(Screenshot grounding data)

- - -

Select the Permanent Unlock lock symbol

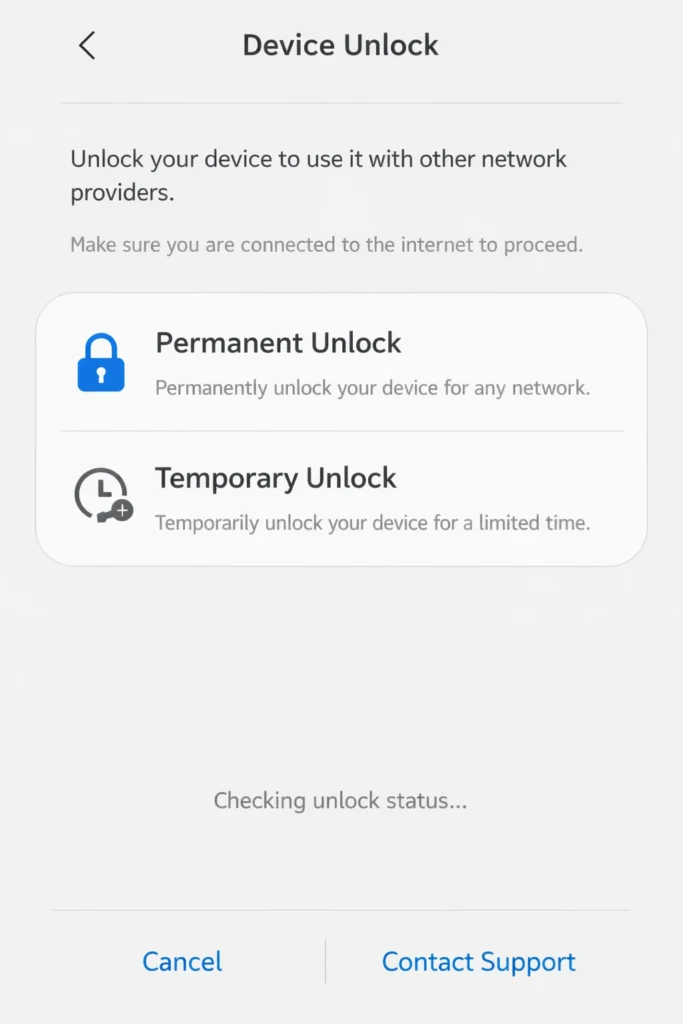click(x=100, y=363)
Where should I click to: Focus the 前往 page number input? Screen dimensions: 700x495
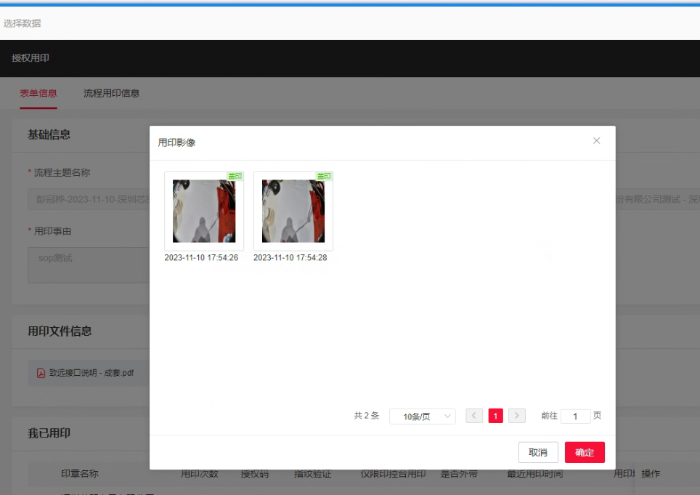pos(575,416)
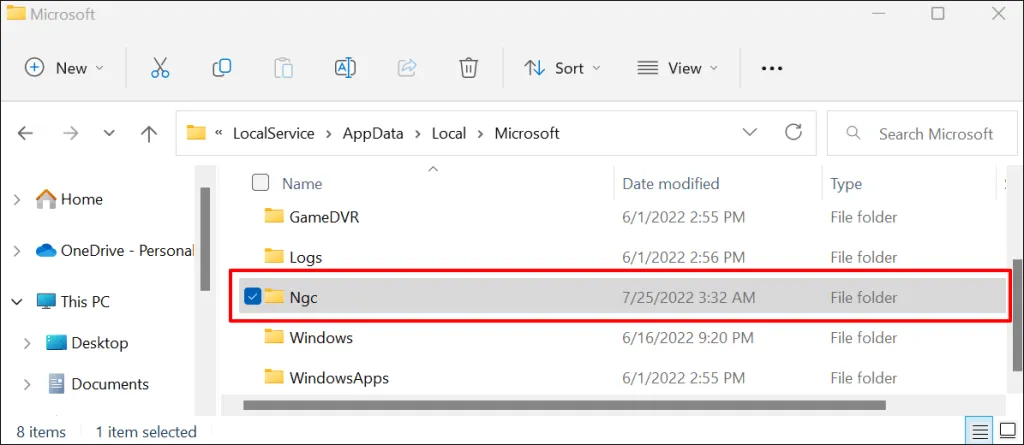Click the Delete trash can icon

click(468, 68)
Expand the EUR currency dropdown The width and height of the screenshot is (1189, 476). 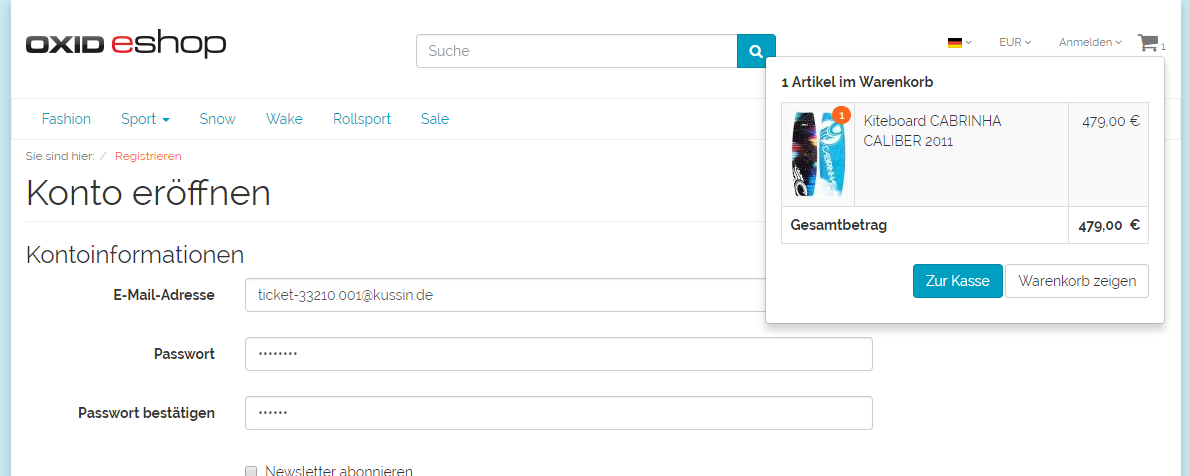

- - -

* WHAT IS EXPECTED *
From the line with "Where should I" through the final line of the records above, return each line exactly and nothing else. Pictures are to be skipped.

* PROBLEM SOLUTION *
Where should I click to: Focus the 前往 page number input? Screen dimensions: 700x495
pos(575,416)
Click the Delete trash can icon

click(468, 68)
Expand the EUR currency dropdown The width and height of the screenshot is (1189, 476). 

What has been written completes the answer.